Indeed, in another non-limiting embodiment, it may be that the gas hydrate particles being promoted are forming, dissociating and reforming at a rate that keeps the particles at a size or state where the agglomerating or size or properties are being controlled to provide flow assurance and avoid problems. In this understanding which would be a kind of equilibrium or steady-state formation/dissociation of gas hydrate particles, energy would likely need to be imparted to the gas and water on a continuous basis, or at least cycling on and off sufficiently to maintain the steady state or equilibrium. It may be that different conditions obtain in those methods herein where the gas hydrates are formed once and do not need to have energy applied again to maintain their non-agglomerating condition during transport, production, etc. Again, the inventors do not wish to be limited to any particular explanation or mechanism or theory with respect to the methods and systems found effective herein.

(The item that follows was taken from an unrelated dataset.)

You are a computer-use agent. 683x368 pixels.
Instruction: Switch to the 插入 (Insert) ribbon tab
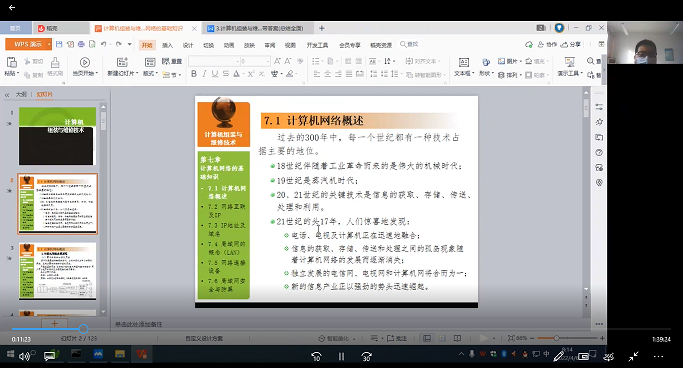(x=167, y=45)
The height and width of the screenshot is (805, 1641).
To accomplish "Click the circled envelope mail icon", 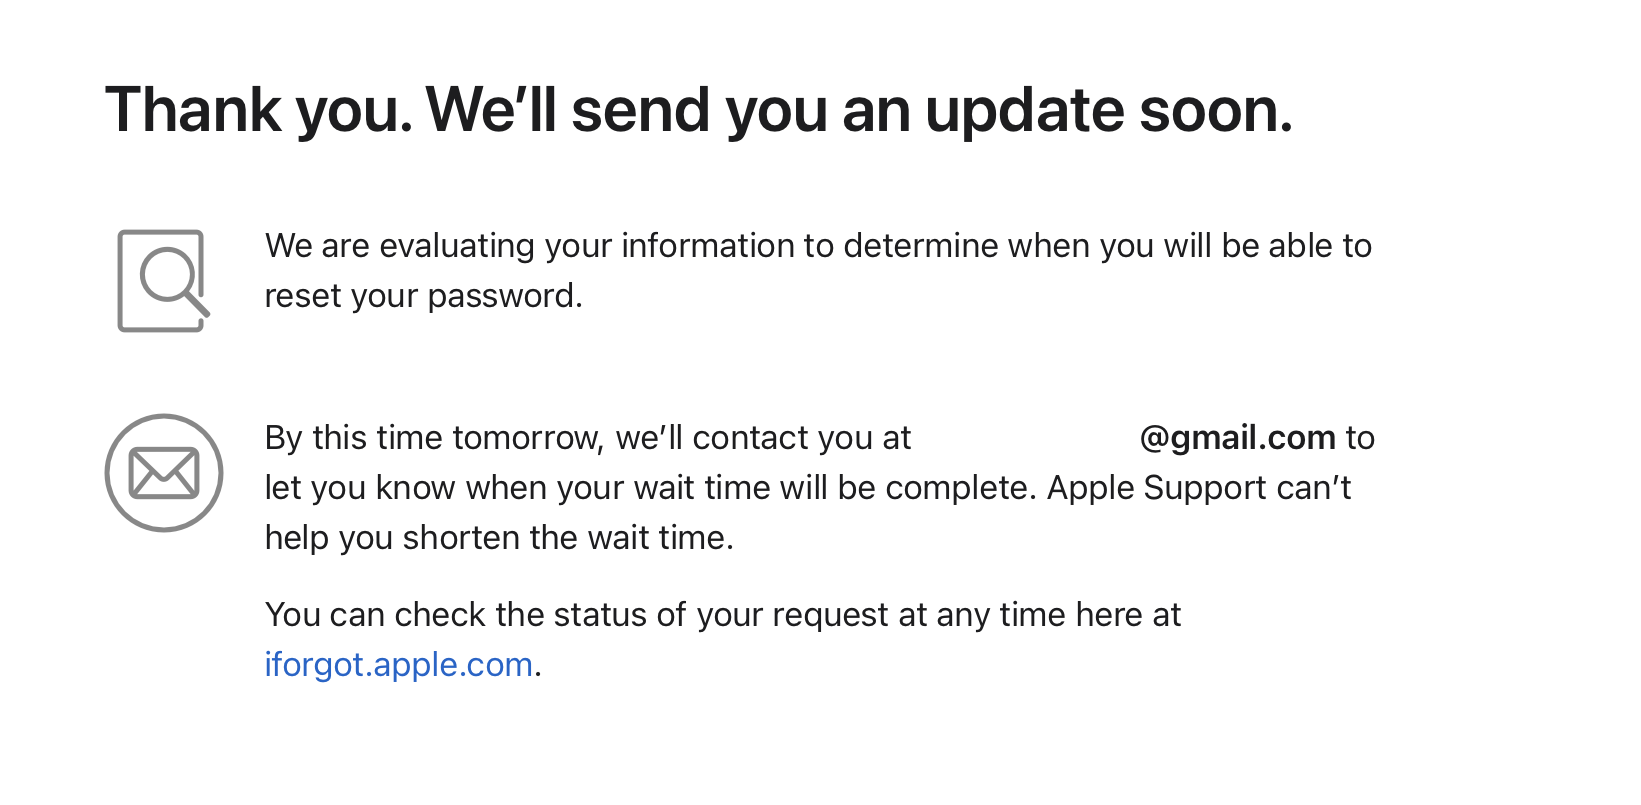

In one non-restrictive sense, the gas hydrate particles are formed intentionally in a controllable way before they would naturally form and/or before they are formed at or in potential problem points/areas. Seen another way, the hydrate formation region is changed. Gas hydrate formation occurs stochastically, and thus it is surprising that the methods and systems described herein work on a reproducible basis. Because gas hydrate formation is stochastic—they may not form until later or further down a flowbore even though hydrate forming conditions exist; i.e. several hundred feet to a mile along a subsea pipeline, or a few multiples along length of a flowbore—it is difficult to describe the mechanisms of their formation according to the methods herein with precision.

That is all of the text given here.